In Schemes K3 and K4, a correspondence between vehicle identification information and bills or ETCs of respective vehicles can be pre-stored at the fuel refilling terminal 17. In the case of billing, the fuel refilling terminal 17 can pre-store a correspondence between the vehicle identification information and the payment scheme, and can transmit bills corresponding to the vehicle identification information to the corresponding payer periodically (e.g., per month, per season, per half year or per year) such that the payer can pay the corresponding fee.

In Schemes K3 and K4, the vehicle controller 12 can actively transmit the vehicle identification information to the fuel refilling terminal 17. Alternatively, the fuel refilling terminal 17 can recognize the vehicle identification information of the vehicle in the same way the checkpoint controller 13 recognizes the vehicle identification information, and details thereof will be omitted here.

In an embodiment of the present disclosure, the fuel may include the following types: combustible preparations (such as gasoline, diesel, ethanol, or the like), combustible gases (biogas, natural gas, or the like), or fuel cells, and the present disclosure is not limited thereto.

Embodiment 4

The highway port according to Embodiment 4 differs from the highway ports according to Embodiments 1, 2 and 3 in that an examination and repair position is added. An examination and repair apparatus 18 is provided at the examination and repair position. The vehicle controller 12 can control the vehicle to stop at the examination and repair position, and interact with the examination and repair apparatus 18 for autonomous examination and repair. For example, FIG. 14 shows a highway port in which an examination and repair position is added to the highway port shown in FIG. 12. FIG. 15 shows a highway port in which an examination and repair position is added to the highway port shown in FIG. 13.

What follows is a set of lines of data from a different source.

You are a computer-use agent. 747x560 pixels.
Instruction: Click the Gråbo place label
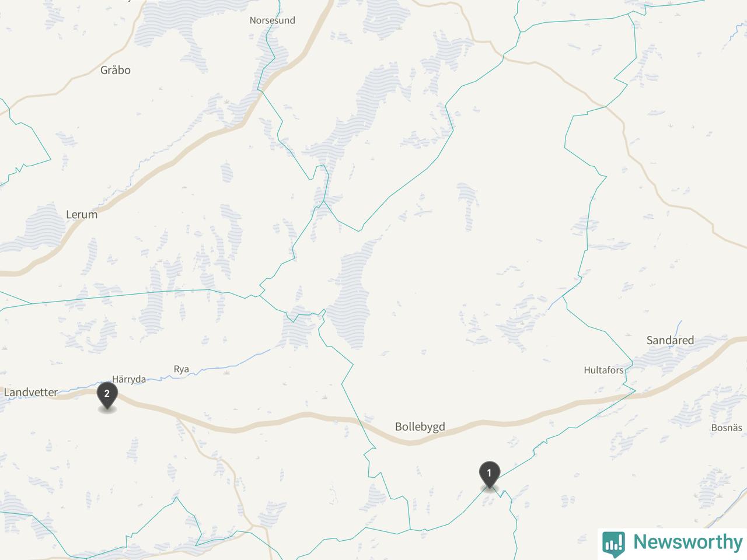[x=115, y=70]
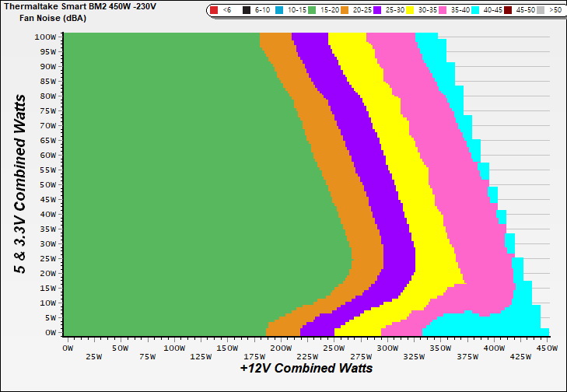The width and height of the screenshot is (567, 392).
Task: Click the black 6-10 legend swatch
Action: point(245,10)
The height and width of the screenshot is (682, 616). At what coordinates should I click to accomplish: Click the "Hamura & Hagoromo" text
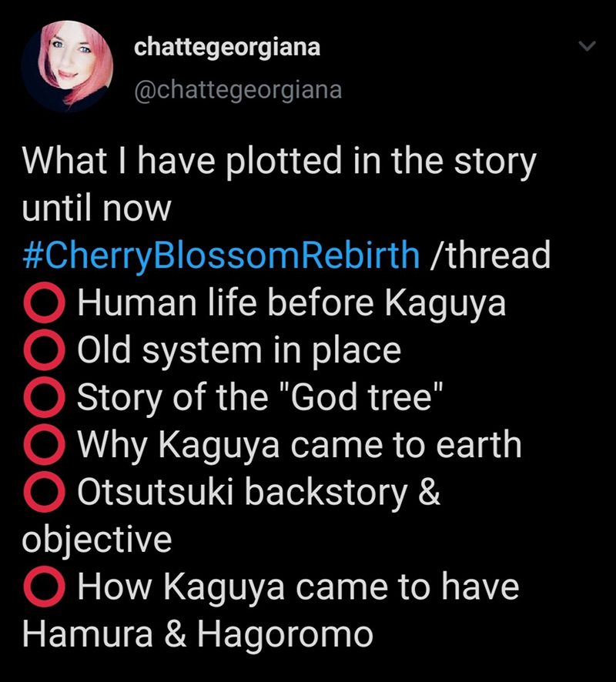pos(197,634)
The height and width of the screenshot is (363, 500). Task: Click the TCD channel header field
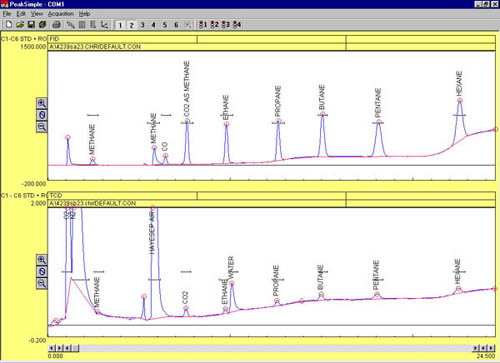(x=122, y=196)
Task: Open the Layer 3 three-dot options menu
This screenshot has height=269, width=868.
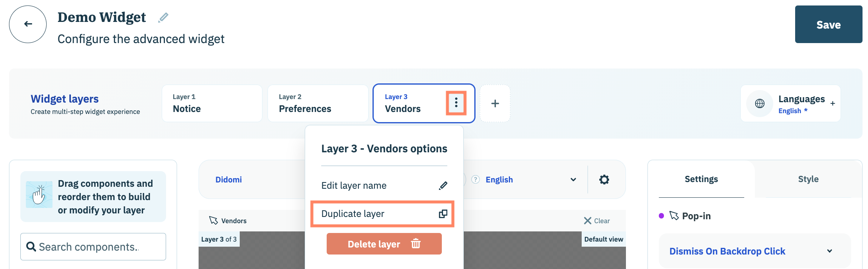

The vehicle controller 12 can be further configured to: obtain self-checking data of the vehicle; control the vehicle to autonomously move and stop at an examination and repair position in response to determining that the vehicle malfunctions based on the self-checking data of the vehicle, and interact with an examination and repair apparatus corresponding to the examination and repair position for autonomous examination and repair.

In an embodiment of the present disclosure, the vehicle controller 12 can obtain the self-checking data of the vehicle by using any of the following schemes (Schemes M1˜M2), as non-limiting examples.

In Scheme M1, the vehicle controller 12 can obtain monitoring data from a self-checking system of the vehicle.

In Scheme M1, the vehicle controller 12 can actively transmit a request for obtaining the monitoring data to the self-checking system of the vehicle periodically, so as to obtain the monitoring data from the self-checking system of the vehicle.

In Scheme M2, the vehicle controller 12 can receive monitoring data from a self-checking system of the vehicle.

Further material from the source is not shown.